#### Assignment
Keep every line of the data below that has the string "agent" and present those lines.

Stored data
== == ==
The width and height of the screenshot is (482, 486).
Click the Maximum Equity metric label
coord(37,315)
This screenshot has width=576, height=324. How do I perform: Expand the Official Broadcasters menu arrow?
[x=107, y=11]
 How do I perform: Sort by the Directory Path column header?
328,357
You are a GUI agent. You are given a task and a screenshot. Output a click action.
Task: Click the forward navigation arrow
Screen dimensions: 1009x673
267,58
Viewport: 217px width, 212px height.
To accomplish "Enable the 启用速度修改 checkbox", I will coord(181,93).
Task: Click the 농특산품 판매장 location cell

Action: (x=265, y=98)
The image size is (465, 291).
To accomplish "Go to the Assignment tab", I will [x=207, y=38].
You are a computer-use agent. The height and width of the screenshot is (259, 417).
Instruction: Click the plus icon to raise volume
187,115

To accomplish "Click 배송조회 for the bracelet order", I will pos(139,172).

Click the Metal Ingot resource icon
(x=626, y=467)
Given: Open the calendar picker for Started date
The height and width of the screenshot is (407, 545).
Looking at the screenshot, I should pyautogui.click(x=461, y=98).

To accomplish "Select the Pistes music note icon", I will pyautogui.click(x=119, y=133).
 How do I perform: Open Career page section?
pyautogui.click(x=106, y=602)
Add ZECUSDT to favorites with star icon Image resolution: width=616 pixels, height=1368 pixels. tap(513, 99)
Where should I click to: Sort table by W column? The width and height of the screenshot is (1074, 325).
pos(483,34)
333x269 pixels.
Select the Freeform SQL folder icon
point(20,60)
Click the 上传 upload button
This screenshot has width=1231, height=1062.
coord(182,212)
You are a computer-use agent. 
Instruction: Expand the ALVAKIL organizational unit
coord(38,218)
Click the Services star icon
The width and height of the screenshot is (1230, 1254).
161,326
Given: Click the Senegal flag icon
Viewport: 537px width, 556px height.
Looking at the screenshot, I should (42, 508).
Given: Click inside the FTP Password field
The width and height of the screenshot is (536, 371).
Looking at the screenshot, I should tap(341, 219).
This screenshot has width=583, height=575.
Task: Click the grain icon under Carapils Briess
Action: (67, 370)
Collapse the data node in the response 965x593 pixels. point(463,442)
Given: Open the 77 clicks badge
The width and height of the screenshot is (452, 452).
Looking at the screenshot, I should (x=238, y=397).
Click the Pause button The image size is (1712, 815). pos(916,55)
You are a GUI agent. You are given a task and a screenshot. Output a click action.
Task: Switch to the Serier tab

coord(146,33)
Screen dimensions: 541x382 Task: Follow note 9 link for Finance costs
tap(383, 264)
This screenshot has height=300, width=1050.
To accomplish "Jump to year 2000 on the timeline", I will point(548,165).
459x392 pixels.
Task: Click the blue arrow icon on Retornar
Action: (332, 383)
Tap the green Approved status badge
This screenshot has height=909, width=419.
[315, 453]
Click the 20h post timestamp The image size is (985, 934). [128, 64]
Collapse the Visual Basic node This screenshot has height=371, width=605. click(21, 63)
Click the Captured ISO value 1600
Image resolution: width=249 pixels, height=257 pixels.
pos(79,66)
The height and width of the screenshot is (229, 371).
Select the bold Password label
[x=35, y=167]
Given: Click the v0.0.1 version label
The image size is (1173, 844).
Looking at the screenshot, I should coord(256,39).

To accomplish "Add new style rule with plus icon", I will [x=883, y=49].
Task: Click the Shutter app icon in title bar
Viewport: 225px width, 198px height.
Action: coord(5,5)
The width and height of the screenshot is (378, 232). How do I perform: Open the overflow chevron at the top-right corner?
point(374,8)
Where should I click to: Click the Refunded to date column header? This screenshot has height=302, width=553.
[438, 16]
== == ==
#### Expected output
You are a GUI agent. You are given a task and a screenshot. Output a click action.
You are a computer-use agent. The height and width of the screenshot is (259, 417).
You are a computer-use agent. 
You are a GUI agent. You are given a task and a screenshot. Output a click action.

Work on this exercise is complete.